The unwillingness to recognise the problems, in the hope that monies from foreign remittances of our West Asian labour, tourism and other capital inflows such as long term debts from China, India and foreign commercial banks would offset the trade deficit (also justified on the grounds that it was brought about by development expenditure) was the root cause for the delay in responding to the problem at hand.
The result is what we saw in the public outcry on the streets and muttering resignation in homes and buses. The trade deficit is expected to rise to a phenomenal US$ 13 billion this year largely because of the country's import bill.
There has been a definitive shift in exchange rate management, monetary policies and pricing policies post IMF visit. One could expect more stringent measures to come especially to curb import expenditure. The rupee could go up to Rs. 125-130, predict analysts, making imported items, including oil, dearer.
Basically, the Government has been forced to cut the subsidies provided to the people. And the people have the right to ask if all this is only because of world market prices, and the trade deficit or because of home grown reasons ranging from corruption, waste, mismanagement and even foreign policy directions. They have a right to ask if it is not the Government's duty to eliminate or in the least, show some eagerness to put these matters right so as to cushion the blows.
The Parliamentary report of the Committee on Public Enterprises (COPE) is gathering dust at the President's Office and the Treasury doesn't seem to care two hoots about implementing its recommendations. It might think that probes to take corrective measures and punish those responsible might end up on its own doorstep. So too is the case with the Auditor General's report given earlier. That must be under the COPE report on the same shelf, lost in time.
No action has been taken by those responsible for the oil hedging deal that cost the country millions of dollars. The culprits continue to hold public office. The country lost as much as US$ 464 million which is Rs. 54.9 billion. The kerosene subsidy given to Samurdhi households by the Treasury is only Rs. 128 million a month in comparison. How much longer could the subsidy have lasted? For several years more. No one seems to care about the wastage of huge amounts of public funds in tamashas for Bollywood stars with accounts still not settled, cricket stadiums unused most of the time or foolhardy bids for Commonwealth Games on the pretext that the country needs to get on track after a debilitating 30-year virtual 'civil war'.

Tasks for this exercise
a – According to the trade deficit passage, how much did the oil hedging deal cost the country?
b – Please carry on the trade deficit passage, picking up after its final sentence.
The items are drawn from a separate source.

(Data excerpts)
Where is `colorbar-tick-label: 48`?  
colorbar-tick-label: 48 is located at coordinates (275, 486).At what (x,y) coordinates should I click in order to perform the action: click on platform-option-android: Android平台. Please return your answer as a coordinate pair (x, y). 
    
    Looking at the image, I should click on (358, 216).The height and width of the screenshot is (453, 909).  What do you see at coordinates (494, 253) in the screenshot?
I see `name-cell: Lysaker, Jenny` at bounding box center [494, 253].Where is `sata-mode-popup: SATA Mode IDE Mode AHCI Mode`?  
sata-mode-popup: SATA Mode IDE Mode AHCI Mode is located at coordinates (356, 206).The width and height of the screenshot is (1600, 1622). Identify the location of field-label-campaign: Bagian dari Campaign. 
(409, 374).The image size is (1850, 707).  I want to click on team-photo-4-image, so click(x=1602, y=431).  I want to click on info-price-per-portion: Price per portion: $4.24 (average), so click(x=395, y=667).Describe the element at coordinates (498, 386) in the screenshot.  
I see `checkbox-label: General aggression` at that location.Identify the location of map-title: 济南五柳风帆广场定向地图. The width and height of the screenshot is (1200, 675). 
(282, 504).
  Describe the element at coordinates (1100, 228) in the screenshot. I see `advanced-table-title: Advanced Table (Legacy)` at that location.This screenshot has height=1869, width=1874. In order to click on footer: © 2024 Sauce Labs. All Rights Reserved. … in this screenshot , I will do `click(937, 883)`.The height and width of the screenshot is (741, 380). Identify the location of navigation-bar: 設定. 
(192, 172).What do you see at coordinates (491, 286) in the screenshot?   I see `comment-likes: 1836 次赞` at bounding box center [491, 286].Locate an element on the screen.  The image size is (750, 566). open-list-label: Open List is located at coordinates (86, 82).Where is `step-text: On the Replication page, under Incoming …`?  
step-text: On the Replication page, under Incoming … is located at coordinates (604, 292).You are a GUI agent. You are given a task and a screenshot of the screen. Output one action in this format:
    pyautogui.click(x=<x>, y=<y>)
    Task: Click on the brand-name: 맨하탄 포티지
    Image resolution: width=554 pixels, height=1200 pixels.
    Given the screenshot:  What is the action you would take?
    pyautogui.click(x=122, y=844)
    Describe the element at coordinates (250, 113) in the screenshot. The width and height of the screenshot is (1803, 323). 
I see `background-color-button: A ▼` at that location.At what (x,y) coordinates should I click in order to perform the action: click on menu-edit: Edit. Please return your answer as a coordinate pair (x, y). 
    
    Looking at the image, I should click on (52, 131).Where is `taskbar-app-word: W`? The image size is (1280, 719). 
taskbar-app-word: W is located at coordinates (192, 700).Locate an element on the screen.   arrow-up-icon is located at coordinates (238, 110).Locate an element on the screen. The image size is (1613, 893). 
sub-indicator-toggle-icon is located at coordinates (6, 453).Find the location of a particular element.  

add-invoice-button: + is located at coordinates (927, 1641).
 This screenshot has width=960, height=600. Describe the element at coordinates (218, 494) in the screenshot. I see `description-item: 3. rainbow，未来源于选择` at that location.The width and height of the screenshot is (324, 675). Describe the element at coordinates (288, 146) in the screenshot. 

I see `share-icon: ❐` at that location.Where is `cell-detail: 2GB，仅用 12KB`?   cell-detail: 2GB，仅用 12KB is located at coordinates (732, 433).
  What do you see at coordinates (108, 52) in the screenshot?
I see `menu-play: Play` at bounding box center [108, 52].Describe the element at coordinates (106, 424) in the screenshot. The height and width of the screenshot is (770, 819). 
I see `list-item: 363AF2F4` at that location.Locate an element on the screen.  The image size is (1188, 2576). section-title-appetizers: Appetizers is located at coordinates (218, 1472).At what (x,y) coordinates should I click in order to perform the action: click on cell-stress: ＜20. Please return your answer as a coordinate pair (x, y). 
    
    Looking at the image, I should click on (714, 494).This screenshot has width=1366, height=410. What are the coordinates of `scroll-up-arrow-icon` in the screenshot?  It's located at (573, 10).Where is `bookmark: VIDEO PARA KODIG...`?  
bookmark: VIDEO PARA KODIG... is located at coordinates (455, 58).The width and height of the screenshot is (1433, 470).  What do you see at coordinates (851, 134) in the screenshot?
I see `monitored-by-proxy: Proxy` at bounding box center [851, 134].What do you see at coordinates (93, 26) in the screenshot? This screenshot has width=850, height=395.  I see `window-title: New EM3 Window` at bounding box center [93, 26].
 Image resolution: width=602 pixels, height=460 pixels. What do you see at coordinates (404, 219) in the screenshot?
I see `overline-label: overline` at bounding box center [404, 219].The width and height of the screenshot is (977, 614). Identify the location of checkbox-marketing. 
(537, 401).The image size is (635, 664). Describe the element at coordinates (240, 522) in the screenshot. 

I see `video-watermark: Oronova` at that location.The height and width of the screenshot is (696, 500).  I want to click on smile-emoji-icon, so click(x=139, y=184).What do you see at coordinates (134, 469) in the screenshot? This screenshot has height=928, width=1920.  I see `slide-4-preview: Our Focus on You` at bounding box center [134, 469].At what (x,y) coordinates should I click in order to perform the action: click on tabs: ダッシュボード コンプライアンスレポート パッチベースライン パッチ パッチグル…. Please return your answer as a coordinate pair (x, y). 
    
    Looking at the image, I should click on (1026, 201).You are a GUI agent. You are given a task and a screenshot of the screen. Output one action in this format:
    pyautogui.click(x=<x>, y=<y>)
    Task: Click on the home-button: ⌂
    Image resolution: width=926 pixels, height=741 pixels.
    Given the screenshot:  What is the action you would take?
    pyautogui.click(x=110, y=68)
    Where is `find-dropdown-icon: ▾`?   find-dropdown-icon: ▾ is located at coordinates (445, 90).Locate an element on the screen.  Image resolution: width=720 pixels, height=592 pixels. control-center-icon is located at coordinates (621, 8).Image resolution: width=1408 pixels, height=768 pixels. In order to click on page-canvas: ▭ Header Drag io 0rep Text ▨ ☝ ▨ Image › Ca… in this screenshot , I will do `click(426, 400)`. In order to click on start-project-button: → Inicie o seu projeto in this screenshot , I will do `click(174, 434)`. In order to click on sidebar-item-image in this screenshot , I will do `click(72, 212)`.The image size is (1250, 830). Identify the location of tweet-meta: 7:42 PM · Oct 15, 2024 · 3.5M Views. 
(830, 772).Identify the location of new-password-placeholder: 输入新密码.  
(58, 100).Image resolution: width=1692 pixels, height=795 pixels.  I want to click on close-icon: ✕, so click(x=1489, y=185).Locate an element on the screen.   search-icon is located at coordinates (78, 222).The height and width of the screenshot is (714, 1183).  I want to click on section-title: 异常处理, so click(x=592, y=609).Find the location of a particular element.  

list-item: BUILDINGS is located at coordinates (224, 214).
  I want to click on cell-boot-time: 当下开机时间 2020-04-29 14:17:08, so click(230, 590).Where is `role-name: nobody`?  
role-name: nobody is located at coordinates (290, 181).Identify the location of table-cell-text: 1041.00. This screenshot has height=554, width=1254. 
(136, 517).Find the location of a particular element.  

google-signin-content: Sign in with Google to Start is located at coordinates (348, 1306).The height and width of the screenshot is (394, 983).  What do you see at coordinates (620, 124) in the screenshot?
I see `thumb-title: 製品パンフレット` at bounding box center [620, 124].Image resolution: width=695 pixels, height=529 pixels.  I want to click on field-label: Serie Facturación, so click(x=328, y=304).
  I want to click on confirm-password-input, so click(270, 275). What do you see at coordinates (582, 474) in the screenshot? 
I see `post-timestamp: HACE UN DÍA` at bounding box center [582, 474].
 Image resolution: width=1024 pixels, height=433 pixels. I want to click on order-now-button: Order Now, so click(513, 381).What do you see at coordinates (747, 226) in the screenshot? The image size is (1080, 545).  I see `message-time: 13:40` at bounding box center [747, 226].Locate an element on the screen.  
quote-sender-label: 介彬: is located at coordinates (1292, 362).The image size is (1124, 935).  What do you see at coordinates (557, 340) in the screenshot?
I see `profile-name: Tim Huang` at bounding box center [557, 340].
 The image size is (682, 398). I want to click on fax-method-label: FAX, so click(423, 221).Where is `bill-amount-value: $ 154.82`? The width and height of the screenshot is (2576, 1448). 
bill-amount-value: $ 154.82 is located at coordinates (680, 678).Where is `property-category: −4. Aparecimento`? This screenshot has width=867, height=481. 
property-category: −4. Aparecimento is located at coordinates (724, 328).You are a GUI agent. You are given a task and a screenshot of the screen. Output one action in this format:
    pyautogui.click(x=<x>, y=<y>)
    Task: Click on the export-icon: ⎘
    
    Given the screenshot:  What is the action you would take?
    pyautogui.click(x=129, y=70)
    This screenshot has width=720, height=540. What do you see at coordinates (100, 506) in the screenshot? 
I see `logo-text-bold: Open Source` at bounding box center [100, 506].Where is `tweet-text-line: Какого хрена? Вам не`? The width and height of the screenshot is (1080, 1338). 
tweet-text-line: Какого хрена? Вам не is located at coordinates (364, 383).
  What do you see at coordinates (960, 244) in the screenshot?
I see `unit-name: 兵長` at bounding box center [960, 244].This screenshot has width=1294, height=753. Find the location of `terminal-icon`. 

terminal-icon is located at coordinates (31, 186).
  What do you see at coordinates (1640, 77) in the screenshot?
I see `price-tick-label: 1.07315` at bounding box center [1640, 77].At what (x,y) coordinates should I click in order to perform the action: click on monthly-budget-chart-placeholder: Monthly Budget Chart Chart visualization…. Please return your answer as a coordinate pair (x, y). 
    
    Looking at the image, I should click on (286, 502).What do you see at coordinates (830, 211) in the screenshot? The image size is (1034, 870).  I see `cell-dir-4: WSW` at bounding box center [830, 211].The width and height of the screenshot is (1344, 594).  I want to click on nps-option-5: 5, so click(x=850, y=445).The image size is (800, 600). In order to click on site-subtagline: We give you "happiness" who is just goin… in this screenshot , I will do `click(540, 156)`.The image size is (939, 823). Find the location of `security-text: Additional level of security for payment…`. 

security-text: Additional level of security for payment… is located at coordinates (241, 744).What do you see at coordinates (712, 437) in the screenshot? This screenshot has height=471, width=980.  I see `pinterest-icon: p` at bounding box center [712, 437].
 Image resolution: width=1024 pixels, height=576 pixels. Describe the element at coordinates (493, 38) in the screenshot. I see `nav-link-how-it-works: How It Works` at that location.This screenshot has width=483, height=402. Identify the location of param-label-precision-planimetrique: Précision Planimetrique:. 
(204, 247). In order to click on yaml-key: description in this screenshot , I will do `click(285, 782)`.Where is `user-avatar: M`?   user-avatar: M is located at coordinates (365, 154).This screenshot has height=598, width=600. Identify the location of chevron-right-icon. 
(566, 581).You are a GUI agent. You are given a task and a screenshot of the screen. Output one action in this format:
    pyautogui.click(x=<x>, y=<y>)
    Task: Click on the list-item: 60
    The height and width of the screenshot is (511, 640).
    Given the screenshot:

Expected responses
a – US$ 464 million, which is Rs. 54.9 billion.

b –
It is not that the discerning public doesn't see the crony capitalism that has emerged with this Government. It is clear who the beneficiaries are when they see the expensive sports cars and motorbikes air-freighted to the country on national airlines that are running at colossal losses at the public's expense. A Freedom of Information Act is being deliberately blocked by this Government preventing access to public information, like Government tenders to the ordinary citizen. In the vacuum of such official information, it would be useful for Government politicians to listen to the rumours afloat in the fish market at Chilaw this week, for instance, on the reasons for the price hikes.
The situation is further aggravated by the country's misdirected foreign policy, running unnecessarily into a wall with our main trading partners over issues that could have been better handled. Even the private banks that 'held the fort' during those 30 tough years have been infiltrated by Government nominees forcing boardroom decisions to be taken on the diktats of the Government, jeopardising prudent banking judgement.
Indeed, the world economy is in turmoil. Linked as we are to it, there is no way we can escape its currents and undercurrents. But for the Government, it would appear, if one were to paraphrase an old saying, 'the dogs may bark but the carnival goes on'. Example and belt tightening must start at the top, not with the already emaciated lower income people of this country.